Liberal Education
"Liberal" is still a dirty word in America politics. When given the choice of conservative, moderate or liberal, only one in five Americans identify themselves as the last. The term is still tainted with associations--tax and spend, abortion on demand, revolving-door justice, whatever. If you're a politician, calling yourself a liberal is announcing to most voters you're too far left.
The irony is it wasn't that long ago--the 60s--when being a "liberal" was considered too wishy-washy. It meant you were a leftist but didn't have the guts to go all the way.
Because of the taint, liberals try to rebrand themselves. A popular term used today is "progressive." I guess it conjures up positive images (who doesn't like progress?) or at least isn't associated with so much negative stuff. The irony is, I remember first hearng the term regularly when I was in college. And I asked a friend what does "progressive" actually mean, and he explained it meant far to the left of liberal--practically a communist.

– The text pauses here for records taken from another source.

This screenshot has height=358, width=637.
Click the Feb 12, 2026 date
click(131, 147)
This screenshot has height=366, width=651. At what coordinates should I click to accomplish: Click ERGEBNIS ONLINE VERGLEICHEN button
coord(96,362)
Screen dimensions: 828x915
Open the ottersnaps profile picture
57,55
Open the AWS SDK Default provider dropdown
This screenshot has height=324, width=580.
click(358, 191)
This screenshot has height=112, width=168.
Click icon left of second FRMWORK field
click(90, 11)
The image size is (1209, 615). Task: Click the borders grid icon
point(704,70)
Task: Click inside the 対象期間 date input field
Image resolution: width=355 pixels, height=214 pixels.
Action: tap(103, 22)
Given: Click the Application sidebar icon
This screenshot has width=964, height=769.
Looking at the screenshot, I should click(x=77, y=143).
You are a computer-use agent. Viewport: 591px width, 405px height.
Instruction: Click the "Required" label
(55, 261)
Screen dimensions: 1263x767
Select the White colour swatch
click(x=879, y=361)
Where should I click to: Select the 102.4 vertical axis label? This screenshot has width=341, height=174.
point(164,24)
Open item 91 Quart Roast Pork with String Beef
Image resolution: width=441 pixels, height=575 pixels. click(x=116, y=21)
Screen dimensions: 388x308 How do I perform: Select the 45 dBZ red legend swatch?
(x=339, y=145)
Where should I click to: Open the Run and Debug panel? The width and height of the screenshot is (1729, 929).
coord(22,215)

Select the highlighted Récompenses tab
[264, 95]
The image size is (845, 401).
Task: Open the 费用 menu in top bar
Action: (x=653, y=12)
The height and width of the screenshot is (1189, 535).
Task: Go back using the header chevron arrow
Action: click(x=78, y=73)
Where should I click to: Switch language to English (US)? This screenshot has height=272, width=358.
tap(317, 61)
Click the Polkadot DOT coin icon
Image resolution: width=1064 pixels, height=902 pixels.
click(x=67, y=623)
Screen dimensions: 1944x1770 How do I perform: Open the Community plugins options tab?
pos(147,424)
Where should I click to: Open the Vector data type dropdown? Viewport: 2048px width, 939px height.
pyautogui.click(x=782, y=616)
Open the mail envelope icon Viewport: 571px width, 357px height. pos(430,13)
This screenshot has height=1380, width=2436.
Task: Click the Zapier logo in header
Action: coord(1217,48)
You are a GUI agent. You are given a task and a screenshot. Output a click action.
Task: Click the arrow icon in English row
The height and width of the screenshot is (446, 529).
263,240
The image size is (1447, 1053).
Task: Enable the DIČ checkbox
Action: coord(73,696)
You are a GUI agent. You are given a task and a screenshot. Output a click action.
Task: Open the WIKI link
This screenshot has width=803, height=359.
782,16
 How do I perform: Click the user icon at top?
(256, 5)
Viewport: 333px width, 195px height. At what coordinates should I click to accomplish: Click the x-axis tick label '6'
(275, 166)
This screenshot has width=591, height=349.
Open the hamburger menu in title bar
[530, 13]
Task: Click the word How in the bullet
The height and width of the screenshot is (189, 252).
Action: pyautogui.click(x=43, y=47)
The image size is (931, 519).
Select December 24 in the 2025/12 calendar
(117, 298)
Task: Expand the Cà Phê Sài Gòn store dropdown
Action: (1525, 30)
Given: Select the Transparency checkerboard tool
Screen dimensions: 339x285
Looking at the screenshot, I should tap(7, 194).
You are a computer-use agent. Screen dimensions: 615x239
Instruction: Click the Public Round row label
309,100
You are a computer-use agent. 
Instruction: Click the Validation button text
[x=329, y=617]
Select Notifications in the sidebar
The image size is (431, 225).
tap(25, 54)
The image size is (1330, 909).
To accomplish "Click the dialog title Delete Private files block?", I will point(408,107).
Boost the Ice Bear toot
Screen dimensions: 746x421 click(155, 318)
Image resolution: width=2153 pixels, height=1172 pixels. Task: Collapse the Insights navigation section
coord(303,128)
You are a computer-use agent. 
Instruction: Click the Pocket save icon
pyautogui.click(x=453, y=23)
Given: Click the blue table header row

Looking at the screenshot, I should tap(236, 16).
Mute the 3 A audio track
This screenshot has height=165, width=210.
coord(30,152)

PS I'm pretty sure I've put up a post very similar to this one before. I guess the issue is still relevant, but my apologies for the repetition.
4 Comments:
These things go in cycles. "Conservative" is getting back to being correlated with knuckle-dragging cavemen.
maybe we can come up with new monikers
This is true. "Center Right" is the preferred term of nitwits who support socialized medicine or discriminatorily enforced borders and elections laws, so long as it's John McCain proposing it instead of Barack Obama.
In 2008, I found that twenty-something idealistic Obama fans always called themselves "progressive" rather than "liberal". I often asked them questions to figure out what they understood the difference to be, and finally concluded that the differences were not really about policy. To them, a "liberal" is a Democratic machine politician while a "progressive" was an idealist who rejected Government As Usual. Obama was progressive and the Clintons were liberal. Even when they agreed on the issues.
The use of these labels is sometimes bizarre. The traditional European scale has five positions: reactionary, conservative, centrist, liberal, radical. On that scale, the Nazi Party always identified itself as "conservative" -- never as "reactionary". In Germany, "reactionary" was the term for upper-class monarchists, and the middle-class fascists who made up the Nazi party hated those folks too. (Not as much as they hated other groups, but then they had plenty of hate to go around.)
"Conservative" is still a term with proudly flying colors. Republicans fight go be called conservative. They're not looking for a new term, liberals are.